_TASK:_
Only one stretch of the listing below is wanted. Give it again exactly, from the line with "Gallery (202, 40)" through the line with "settings. (40, 2568)".

_GIVEN RECORDS:_
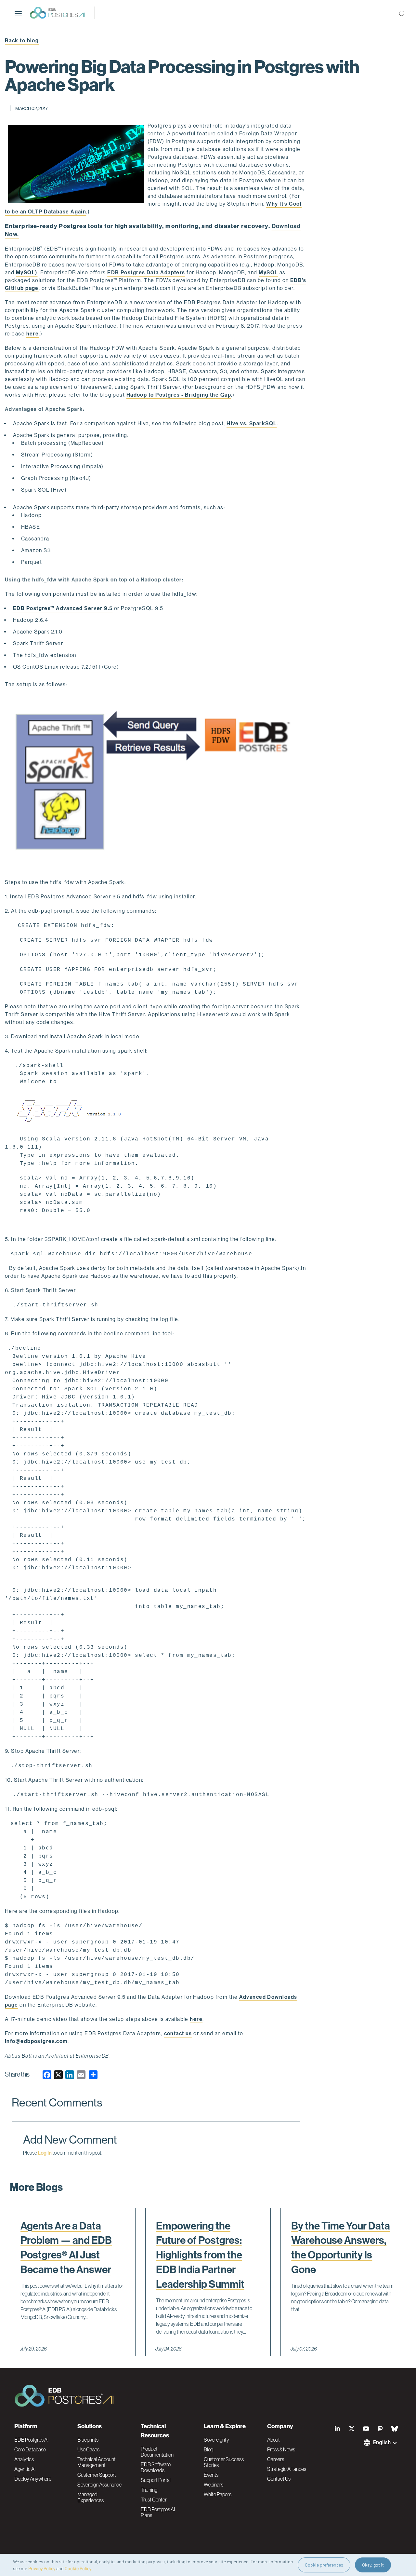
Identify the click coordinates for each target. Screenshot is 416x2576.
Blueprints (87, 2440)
---
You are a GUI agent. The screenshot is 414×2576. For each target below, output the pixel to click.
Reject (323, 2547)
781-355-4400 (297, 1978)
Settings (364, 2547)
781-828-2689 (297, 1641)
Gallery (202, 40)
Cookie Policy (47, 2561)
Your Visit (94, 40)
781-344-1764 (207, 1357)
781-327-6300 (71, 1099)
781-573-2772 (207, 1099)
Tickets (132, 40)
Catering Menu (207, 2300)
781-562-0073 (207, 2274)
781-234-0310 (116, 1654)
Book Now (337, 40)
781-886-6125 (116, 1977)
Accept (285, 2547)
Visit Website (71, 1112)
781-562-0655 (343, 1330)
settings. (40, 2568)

_ANSWER AREA:_
Gallery (202, 40)
Cookie Policy (47, 2561)
Your Visit (94, 40)
781-344-1764 (207, 1357)
781-327-6300 (71, 1099)
781-573-2772 (207, 1099)
Tickets (132, 40)
Catering Menu (207, 2300)
781-562-0073 (207, 2274)
781-234-0310 (116, 1654)
Book Now (337, 40)
781-886-6125 (116, 1977)
Accept (285, 2547)
Visit Website (71, 1112)
781-562-0655 (343, 1330)
settings. (40, 2568)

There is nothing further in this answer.